Monsieur le Président,

De nombreux témoignages parviennent à ma Fondation pour dénoncer les conditions ignobles dans lesquelles les animaux de la fourrière de Plouzané sont détenus. Chiens mis dans des boxes sales et trop petits, un témoin parle d’un chien éventré laissé à l’agonie, des chats malades et même un cadavre laissé à même le sol.

Tout cela est indigne, profondément choquant et contraire à la législation. La Communauté urbaine que vous présidez, qui finance cette fourrière, doit réagir et ne plus tolérer l’intolérable !

Pour avoir visité de nombreux lieux sordides, où les animaux sont en souffrance, la situation décrite me fait penser aux pires refuges de Roumanie. C’est impensable de laisser des animaux dans cette situation, ces chiens et chats perdus sont effrayés, ils ont besoin d’être rassurés, soignés, nous n’avons pas le droit moral de les plonger dans la détresse et de les laisser crever dans l’indifférence.

Certains chiens et chats, capturés par le service « Animal et Ville » de la communauté urbaine, seraient conduits directement chez le vétérinaire pour être tués sans même transiter par la fourrière, rendant impossible leur identification et la recherche des propriétaires.

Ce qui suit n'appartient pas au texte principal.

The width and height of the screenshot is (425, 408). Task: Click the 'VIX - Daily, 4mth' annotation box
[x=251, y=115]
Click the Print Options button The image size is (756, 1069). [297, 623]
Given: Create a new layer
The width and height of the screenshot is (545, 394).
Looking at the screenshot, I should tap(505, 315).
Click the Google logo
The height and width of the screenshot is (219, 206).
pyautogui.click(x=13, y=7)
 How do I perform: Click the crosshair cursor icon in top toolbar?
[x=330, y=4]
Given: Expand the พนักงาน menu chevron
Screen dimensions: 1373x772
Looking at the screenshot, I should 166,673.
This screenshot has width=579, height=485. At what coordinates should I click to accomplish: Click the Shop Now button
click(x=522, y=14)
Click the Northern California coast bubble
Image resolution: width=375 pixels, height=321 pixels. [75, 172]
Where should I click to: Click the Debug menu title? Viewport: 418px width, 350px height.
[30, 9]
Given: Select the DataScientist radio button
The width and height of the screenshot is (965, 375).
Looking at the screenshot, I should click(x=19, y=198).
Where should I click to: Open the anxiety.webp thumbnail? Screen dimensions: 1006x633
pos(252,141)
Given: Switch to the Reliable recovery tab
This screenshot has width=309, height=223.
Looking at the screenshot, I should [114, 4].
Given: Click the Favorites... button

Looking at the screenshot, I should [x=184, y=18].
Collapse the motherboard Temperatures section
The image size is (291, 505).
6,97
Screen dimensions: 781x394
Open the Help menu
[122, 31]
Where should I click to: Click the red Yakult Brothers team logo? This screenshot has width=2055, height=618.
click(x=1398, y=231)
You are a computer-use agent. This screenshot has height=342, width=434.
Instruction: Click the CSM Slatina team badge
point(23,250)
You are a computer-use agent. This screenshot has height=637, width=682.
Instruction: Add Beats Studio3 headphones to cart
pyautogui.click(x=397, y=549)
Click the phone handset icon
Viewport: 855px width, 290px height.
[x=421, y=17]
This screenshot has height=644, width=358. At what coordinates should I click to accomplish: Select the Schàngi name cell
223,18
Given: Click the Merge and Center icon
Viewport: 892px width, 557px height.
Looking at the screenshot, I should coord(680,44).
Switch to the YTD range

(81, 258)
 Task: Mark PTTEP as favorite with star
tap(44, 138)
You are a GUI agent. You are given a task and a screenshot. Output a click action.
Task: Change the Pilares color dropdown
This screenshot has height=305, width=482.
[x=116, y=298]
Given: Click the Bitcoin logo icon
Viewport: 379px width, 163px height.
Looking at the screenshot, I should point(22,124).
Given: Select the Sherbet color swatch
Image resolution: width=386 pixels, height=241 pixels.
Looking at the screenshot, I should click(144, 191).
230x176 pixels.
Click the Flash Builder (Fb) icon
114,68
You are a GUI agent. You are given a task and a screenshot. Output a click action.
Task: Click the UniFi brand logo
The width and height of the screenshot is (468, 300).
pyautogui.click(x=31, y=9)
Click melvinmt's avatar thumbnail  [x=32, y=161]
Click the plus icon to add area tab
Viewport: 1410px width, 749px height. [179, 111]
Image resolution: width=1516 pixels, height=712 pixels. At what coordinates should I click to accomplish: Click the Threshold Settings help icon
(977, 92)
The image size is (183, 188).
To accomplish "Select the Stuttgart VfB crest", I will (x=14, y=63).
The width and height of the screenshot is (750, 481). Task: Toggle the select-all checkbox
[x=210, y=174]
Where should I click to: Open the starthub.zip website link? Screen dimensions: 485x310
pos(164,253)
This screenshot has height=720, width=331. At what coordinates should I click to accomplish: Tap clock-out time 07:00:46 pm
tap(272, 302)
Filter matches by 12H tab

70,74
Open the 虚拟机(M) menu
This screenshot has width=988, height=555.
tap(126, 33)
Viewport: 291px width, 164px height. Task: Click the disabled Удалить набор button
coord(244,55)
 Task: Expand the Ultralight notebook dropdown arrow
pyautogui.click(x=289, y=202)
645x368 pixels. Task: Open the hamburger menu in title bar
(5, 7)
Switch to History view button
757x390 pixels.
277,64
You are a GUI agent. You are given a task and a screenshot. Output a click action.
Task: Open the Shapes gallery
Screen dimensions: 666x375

Monsieur le Président, il vous revient de faire la lumière sur ces accusations graves, les témoignages qui me parviennent sont révoltants. La fourrière de Plouzané ne doit pas être une antichambre de la mort, un abattoir. Brest Métropole Océane a les moyens de se doter d’une fourrière digne, où les animaux sont accueillis, soignés… Vous avez ce pouvoir et même ce devoir !

Je compte infiniment sur vous, il y a urgence pour tous ces animaux capturés et jetés dans des conditions effroyables avant d’être tués. J’espère que vous m’apporterez une réponse chargée d’espoir car pour le moment, les différents témoignages reçus, sont désespérants.

Dans l’attente de votre réaction, je vous transmets mes sentiments attristés par tant de détresse animale.